VARIANCE DESCRIPTION
The total departmental year-end variance is projected to be approximately: $539,000 Surplus
Parks Division
The Parks division is reporting an estimated deficit of ($115,000) for the year ended December 31st, 2020 that represents a 0.6% variance from the annual operating budget. The Parks department was able to mitigate some of the negative impact of the pandemic with reductions seasonal, temporary staffing, and overtime expenditures. In addition, there were cost savings achieved from salary gapping as a result of the delay in filling positions that were vacant for permanent staffing in various divisions across the Department. The Department throughout the year worked diligently to mitigate expenditures in order to stay within the approved Council approved budget for 2020. The following budget variances are detailed for the year within the department.
Revenue Reductions ($179,000) Deficit
As a result of COVID-19 pandemic the Parks department experienced lost revenues for services related to park use and services provided to the public related to rental space and various user fees involving parkland. As required by provincial legislation, restrictions were mandated at the commencement of pandemic and Parks administration responded to adjust the provision of services which is estimated to result in reduced revenues of ($110,000). In addition as s result of the COVID-19 pandemic Parks administration closed the Ojibway nature centre which eliminated lease rentals for rooms, concessions and programming related to user fees. The revenues lost from the services no longer provided at the Ojibway nature centre amounted to ($69,000).
Cost Recovery Reductions ($3,000) Deficit
The commencement of the COVID-19 pandemic related to the Parks department to reduce services to vacant and transitional properties maintained by Parks Operations as result of lower staffing compliments available to maintain parkland throughout the City. During the spring periods the student program was delayed which had a significant impact on the resources available to maintain parks and as a result staffing was reallocated to core parkland maintenance. The reduction in services for maintenance related to vacant properties is expected to yield a deficit of ($74,000) as expenditures are recovered from the Real Estate division or capital reserve funding. In addition there has been a reduction in recoverable work charged to other divisions from Parks departments as staff have been redeployed to meet high priority needs and the costs recovery reduction is estimated to be ($47,000)

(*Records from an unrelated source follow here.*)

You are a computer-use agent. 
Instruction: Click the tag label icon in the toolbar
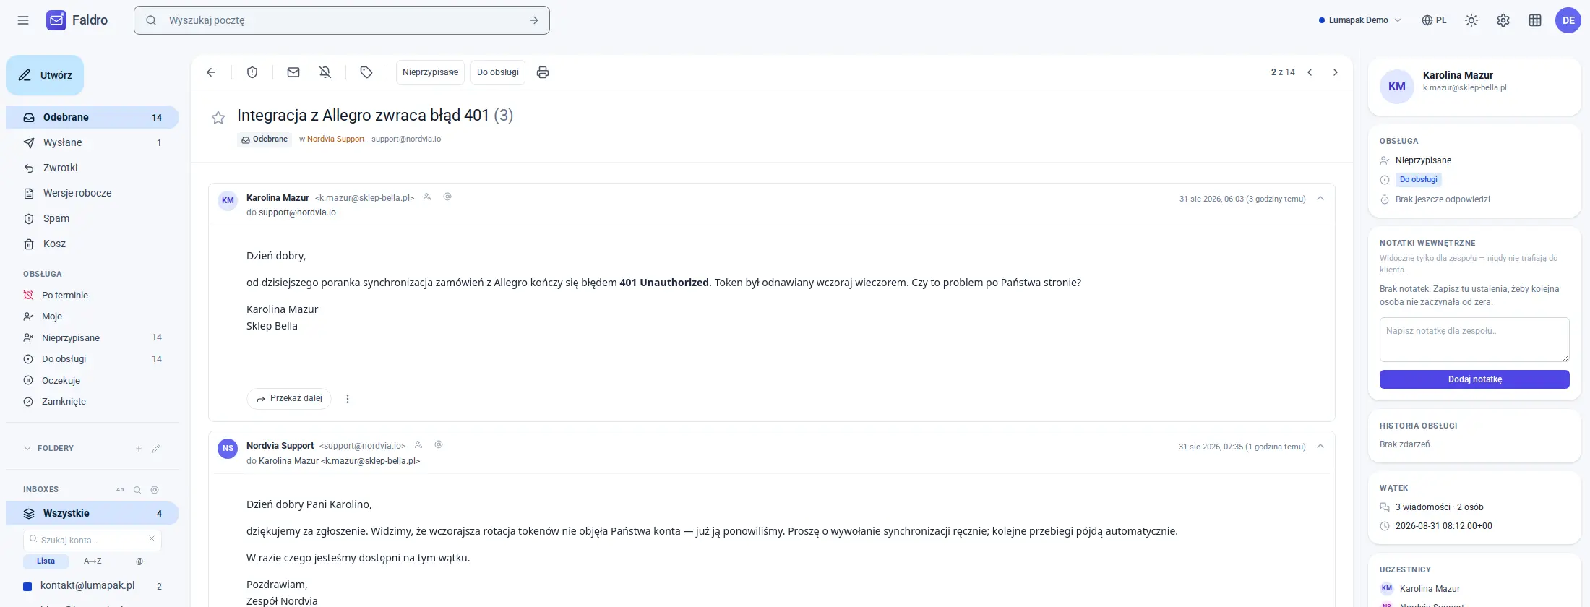click(366, 72)
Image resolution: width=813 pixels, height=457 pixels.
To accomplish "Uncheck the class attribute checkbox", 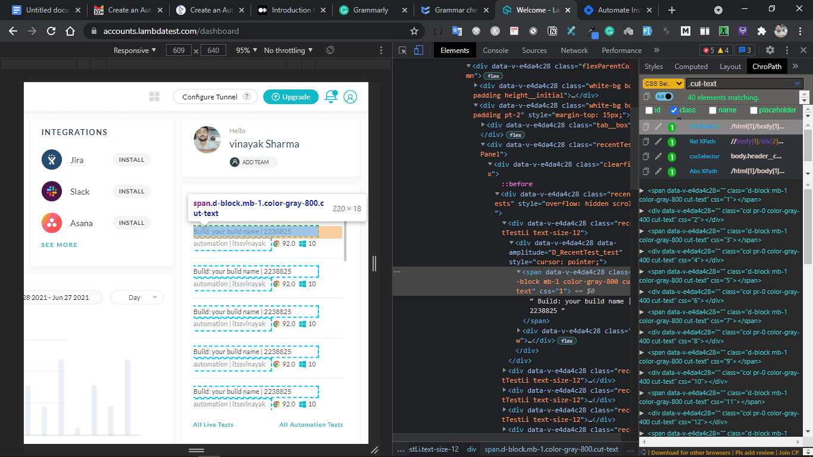I will click(x=674, y=110).
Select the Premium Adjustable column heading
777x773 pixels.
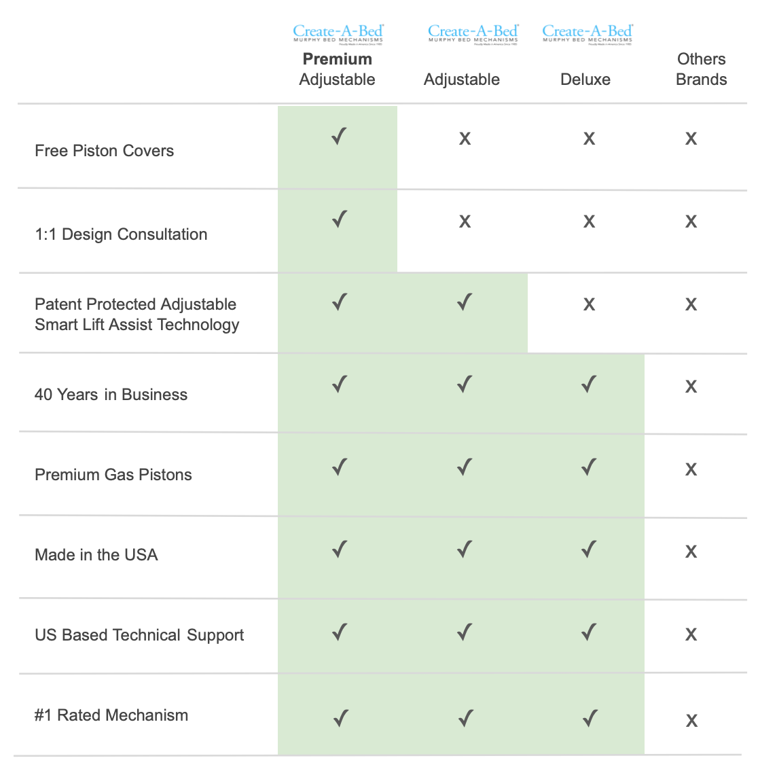tap(338, 69)
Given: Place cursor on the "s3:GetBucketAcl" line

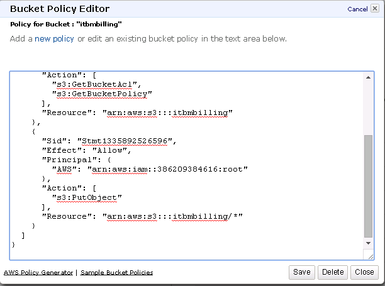Looking at the screenshot, I should point(96,85).
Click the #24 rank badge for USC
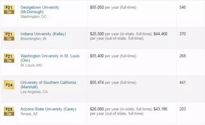The width and height of the screenshot is (205, 125). 9,85
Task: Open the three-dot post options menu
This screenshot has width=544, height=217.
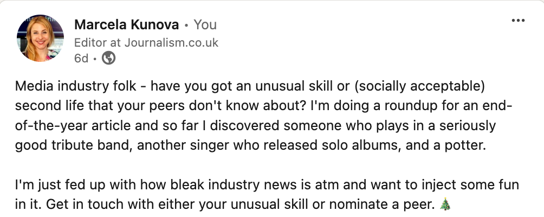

The delay in capital work that resulted in the spring from the COVID-19 pandemic also resulted in a reduction if salary recoveries from the Parks Development division that apply charges to capital projects. The deficit that is resulting in reduction of salary recovery from capital work is estimated to be ($165,000) for the delay of capital during the spring periods.
There have been some offsetting positive variances in costs recoveries in the Horticulture and Forestry divisions which have yielded a surplus of $205,000. The Forestry tree maintenance program has yielded additional recovery of salaries for Local 82 and management staff working to reduce the backlog of work order and offset reduced cost recoveries in this category.
At the commencement of the COVID-19 pandemic in March, Parks administration elected to delay the student lottery program as provincial regulations were being mandated and changes were evolving on a weekly basis. In addition seasonal and part-time staff were notified of temporary lay offs in the spring periods. The delay and reduction of temporary staffing had yielded an estimated savings in the year of $167,000. This savings also included temporary employees related to the Ojibway nature centre that provide programming to school groups and the public. The temporary salary savings has been reduced by additional requirement to backfill a position with temporary staffing for an employee in Parks administration division working on the Work Force Management payroll system implementation which has resulted in an estimated annual deficit of ($89,000).